» Extracted text
▶

Saturday, October 03, 2009

Typhoons Ondoy and Pepeng: Free PDF download “Where is God When Things Go Wrong?”

You can help the victims of last week’s Typhoon Ondoy and Typhoon Pepeng (still devastating northern Philippines) through the Philippine National Red Cross. (The 2:54 mark of this YouTube video shows the damage done to UERM, a medical school in Sta. Mesa, Manila, and the dramatic rescue of a female doctor being swept away by the flood.)



As most of you know, personally experienced or can see in the video above, Typhoons Ondoy and Pepeng and the widespread floods last weekend brought widespread destruction in the Philippines. I was trapped in the second floor of our house for two days (Saturday and Sunday), with the water inside our house reaching up to over seven feet high.

One good thing, I was able to save our one year old Rottweiler from drowning. Our cat Angelica even survived; how she managed I don’t know how. I wrote about this cat in Relationships, social isolation. heart disease, premature death and a cat named Angelica my Salt and Light blog.

I have been busy the last few days cleaning up the house, and I feel about to go down sick.


The e-mails asking for legal information from visitors to www.familymatters.org.ph and the comments posted in this blog have piled up. I will be able to answer them in about a week’s time.

Free PDF download “Where is God When Things Go Wrong?”

Where is God When Things Go Wrong?” by evangelist and apologist John Blanchard is a free PDF booklet to download from David Legge's www.preachtheword.com and by kind permission of www.evangelicalpress.org (Note: This download is for personal use only and should not be printed or copied. The book can be ordered singly or in bulk from Evangelical Press.)

◀

» Record set
▶

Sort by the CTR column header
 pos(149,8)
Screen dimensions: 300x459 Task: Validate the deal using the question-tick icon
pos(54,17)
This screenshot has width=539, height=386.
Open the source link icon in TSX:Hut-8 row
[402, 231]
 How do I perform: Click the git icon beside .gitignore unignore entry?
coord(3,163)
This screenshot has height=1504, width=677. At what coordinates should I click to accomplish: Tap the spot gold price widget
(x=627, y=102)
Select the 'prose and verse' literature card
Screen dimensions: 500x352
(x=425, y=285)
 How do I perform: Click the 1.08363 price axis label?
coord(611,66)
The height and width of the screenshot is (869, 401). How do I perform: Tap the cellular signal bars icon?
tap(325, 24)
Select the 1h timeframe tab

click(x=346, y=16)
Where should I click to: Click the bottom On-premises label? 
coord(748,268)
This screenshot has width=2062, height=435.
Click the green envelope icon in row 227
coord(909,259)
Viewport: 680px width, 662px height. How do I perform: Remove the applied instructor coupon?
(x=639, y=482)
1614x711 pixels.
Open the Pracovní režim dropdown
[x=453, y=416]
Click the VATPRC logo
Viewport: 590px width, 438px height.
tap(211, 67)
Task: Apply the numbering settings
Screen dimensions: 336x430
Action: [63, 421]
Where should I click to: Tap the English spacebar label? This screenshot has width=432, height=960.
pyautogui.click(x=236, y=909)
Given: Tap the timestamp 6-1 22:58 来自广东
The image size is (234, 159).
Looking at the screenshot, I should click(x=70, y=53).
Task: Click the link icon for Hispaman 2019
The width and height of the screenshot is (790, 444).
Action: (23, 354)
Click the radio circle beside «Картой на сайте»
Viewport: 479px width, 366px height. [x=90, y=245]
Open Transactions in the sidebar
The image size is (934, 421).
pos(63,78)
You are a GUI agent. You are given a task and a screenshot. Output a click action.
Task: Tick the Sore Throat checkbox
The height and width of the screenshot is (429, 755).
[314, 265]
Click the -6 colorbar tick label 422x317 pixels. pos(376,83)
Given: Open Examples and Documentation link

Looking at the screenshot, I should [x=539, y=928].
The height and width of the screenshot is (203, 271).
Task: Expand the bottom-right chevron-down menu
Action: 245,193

◀

» Tasks to complete
1. In the typhoon blog post, how deep did the floodwater inside the writer's house get?
2. Pick up the typhoon blog post after its final sentence and carry it on.
These rows have nothing to do with the typhoon blog post.

» Task responses
1. It reached over seven feet.

2.
Excerpts:

Why should issues of good and evil, or human suffering, cause any problems? If the British philosopher Bertrand Russell was right to dismiss man as ‘a curious accident in a backwater’, why should it matter in the least whether lives are ended slowly or suddenly, peacefully or painfully, one by one or en masse? If the Oxford professor Peter Atkins, another dogmatic atheist, is right to call mankind ‘just a bit of slime on a planet’, why should we be remotely concerned at the systematic slaughter of six million Jews or half a million Rwandans? Are we traumatized when we see slime trodden on or shoveled down a drain? The whole world wept over the destruction and death brought about by the tsunami in the Indian Ocean, but why not have the same anguish over the fate of beetles or bacteria, rats or reptiles? If human beings are simply the result of countless chemical and biological accidents, how can they have any personal value, and why should we turn a hair if dictatorial regimes or natural disasters dispose of them by the million? The same applies to violence or bloodshed on a personal or limited basis. If we are nothing more than biological flukes, with no meaningful origin or destiny, why should the way we treat each other matter more than the way other creatures behave?

How can we jump from atoms to ethics and from molecules to morality? If we are merely genetically programmed machines, how can we condemn anything as being ‘evil’, or commend anything as being ‘good’? Why should we be concerned over issues of justice or fairness, or feel any obligation to treat other ‘machines’ with dignity or respect? When people respond to tragedy by asking, ‘How can there be a just God?’ their question is logically flawed, as without him words like ‘just’ and ‘unjust’ are purely matters of personal opinion.